| It's been a while since I read the original article, https://courses.cs.umbc.edu/471/papers/turing.pdf > The Imitation Game > "Can machines think?" We may need to redefine what these words mean. Whether machines can think, and whether we believe so, are distinct. If we're just a kind of machine, we can just say that LLMs have not surpassed us. While LLMs still give away obvious signatures (their flaws are LLM-y and not humanlike), they play the imitation game better than any other machines before them. I lived long enough and played enough with simpler chatbots to believe that the simple text-based imitation game that Turing suggested will be won by computers before machines achieve reasoning ability that surpass the smartest humans. > [...] the Turing Test is AI-complete and is a test for AGI. Since Turing never used the term AGI, this is an interpretation. Since we cannot determine whether a machine can think by comparing their anatomy to ours and drawing a conclusion that whatever we do, they must do the same, we are bound to compare their ability to imitate us. Which means we can't ultimately know, we can just feel ourselves convinced. So there's no objective point at which to place the goalpost. So constantly moving it is an expression of acclimatisation. I'm impressed by LLMs, in spite of the hype and the homework cheating.
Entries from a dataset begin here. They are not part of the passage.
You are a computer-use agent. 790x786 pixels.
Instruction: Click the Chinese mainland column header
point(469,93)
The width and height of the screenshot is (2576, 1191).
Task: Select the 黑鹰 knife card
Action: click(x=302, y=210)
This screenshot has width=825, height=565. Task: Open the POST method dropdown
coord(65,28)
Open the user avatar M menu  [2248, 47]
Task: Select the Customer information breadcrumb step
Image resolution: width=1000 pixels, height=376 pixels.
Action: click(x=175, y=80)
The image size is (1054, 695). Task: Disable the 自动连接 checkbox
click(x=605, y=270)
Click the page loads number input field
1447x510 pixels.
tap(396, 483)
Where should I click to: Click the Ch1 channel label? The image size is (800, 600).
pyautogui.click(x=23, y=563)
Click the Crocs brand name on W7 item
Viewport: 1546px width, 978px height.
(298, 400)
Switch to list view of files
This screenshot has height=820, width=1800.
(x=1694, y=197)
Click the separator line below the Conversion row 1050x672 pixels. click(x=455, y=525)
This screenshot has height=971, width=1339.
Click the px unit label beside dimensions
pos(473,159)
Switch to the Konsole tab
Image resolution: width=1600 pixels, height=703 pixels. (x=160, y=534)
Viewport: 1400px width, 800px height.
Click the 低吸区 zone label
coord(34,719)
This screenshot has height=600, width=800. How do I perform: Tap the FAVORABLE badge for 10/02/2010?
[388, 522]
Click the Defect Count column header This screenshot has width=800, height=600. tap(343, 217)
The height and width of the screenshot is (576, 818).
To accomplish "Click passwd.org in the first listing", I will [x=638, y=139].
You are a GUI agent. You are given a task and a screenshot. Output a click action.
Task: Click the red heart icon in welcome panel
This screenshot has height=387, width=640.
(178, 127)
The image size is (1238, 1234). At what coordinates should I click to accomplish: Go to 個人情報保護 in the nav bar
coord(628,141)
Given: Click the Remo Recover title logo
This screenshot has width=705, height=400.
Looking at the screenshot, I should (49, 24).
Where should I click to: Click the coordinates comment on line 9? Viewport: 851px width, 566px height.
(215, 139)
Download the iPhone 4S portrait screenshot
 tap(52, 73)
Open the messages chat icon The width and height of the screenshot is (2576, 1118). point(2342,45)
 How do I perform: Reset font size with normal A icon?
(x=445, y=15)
If anything, the ability of LLMs to imitate human labor shows how far from thinking a lot of human behavior is. |
That is not true. Even our cells, with features that look a lot like machinery such as a proton pump, is on the whole several orders of magnitude more complex than any machine. Even a single human cell is more like an ecosystem than a machine. Let alone entire humans or even just the human brain. Consider that both cells and humans are capable of reproduction.
> If anything, the ability of LLMs to imitate human labor
Within extremely narrow confines and quite often going over into just conjuring up nonsense.